Les productions locales ont toujours la cote : en 2020, plus aucune série étrangère ne figure au classement des 20 meilleures audiences télé pour une fiction, selon une étude du CSA.

Et en 2021, TF1 a renoué avec des scores jamais vus depuis 15 ans grâce à "HPI". La série portée par Audrey Fleurot "vient d'être vendue dans 15 pays" et des négociations sont en cours pour une adaptation aux Etats-Unis, s'est félicité le PDG du groupe, Gilles Pélisson, lors d'un débat réunissant patrons de chaînes, auteurs et producteurs.

Chez Arte, on se réjouit du phénomène "En Thérapie" (53 millions de vues sur arte.tv), tandis que la présidente de France Télévisions, Delphine Ernotte, clame sa "fierté" de voir "Laëtitia" de Jean-Xavier de Lestrade diffusée sur la prestigieuse chaîne américaine HBO.

Fuite des talents

"On vit une bonne période pour la création", selon Delphine Ernotte.

Mais il faut composer avec des acteurs qui "ont des poches extrêmement profondes" et les moyens d'attirer les créateurs, a expliqué Gilles Pélisson. "Beaucoup de scénaristes et réalisateurs" lui ont ainsi indiqué pendant le festival ne pas être disponibles pour TF1 car ils "bossaient" pour Netflix ou Amazon. "On est dans la rareté des talents", estime-t-il, vantant la stratégie de TF1 d'en faire émerger de nouveaux grâce à ses feuilletons quotidiens ("Ici tout commmence" et "Demain nous appartient").

Le service public s'inquiète également de voir ses talents "privatisés". "On cite toujours Fanny Herrero, la très grande show-runneuse, (directrice de série), de +Dix pour cent+ qui est sous contrat Netflix", rappelle Delphine Ernotte.

Bataille des droits

Difficile aussi de garder la main sur ses pépites. Actuellement sur Disney+, "En thérapie" a été "pensée, développée avec l'aide d'Arte", a rappelé le président de la chaîne franco-allemande Bruno Patino, qui aurait aimé la rediffuser "non seulement en ligne mais aussi à l'antenne" à l'occasion du procès des attentats du 13 novembre, toile de fond de la série.

"Lorsqu'un producteur va chercher une seconde fenêtre (de diffusion) avec une plateforme c'est parce qu'il n'est pas assez financé", répond la productrice Nora Melhli.

"L'avenir, c'est l'exploitation des droits numériques", a résumé lors d'un point presse le numéro 2 de France Télé, Stéphane Sitbon-Gomez.

Partenariats en séries

Malgré tout, les partenariats avec les plateformes se multiplient : France Télévisions prépare une série d'action, "Coeurs noirs", avec Amazon. Arte coproduit en association avec Netflix "Le monde de demain", sur la jeunesse de NTM.

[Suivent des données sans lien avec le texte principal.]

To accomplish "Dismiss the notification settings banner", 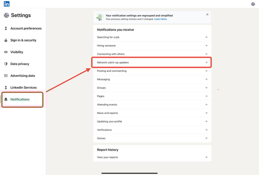I will point(207,15).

Et la série de TF1 "Une affaire française" sera diffusée sur la plateforme américaine Starzplay, et non sur Salto, qu'elle a pourtant lancée avec France Télévisions et M6.

Après le "Bazar de la charité", TF1 prévoit une nouvelle série avec Netflix, "Les combattantes", située pendant la première guerre mondiale. "On est passé" de budgets de "700.000 à 800.000 euros l'épisode" à "plus de 2 millions voire 3 millions d'euros (...) et ça se voit à l'écran", justifie Gilles Pélisson.

Saluées par l'ensemble du secteur, les nouvelles obligations de financement de la création française imposées aux plateformes pourraient rapporter entre 1,2 et 1,5 milliard d'euros (cinéma et audiovisuel confondus) d'ici à 2023, selon une étude du cabinet NPA Conseil, spécialisé dans les médias.

La riposte TF1-M6

Les dirigeants de TF1 et M6 ont à nouveau défendu le projet de fusion de leur deux chaînes. "Il va falloir des acteurs forts, solides, qui à la fois vont être présents dans le linéaire (télévision traditionnelle) mais aussi dans le streaming", a fait valoir Gilles Pélisson.

Mais pour le patron de Canal+, Maxime Saada, ce projet "fait peser des risques sur l'écosystème local français" sans "répondre au problème mondial de la concurrence".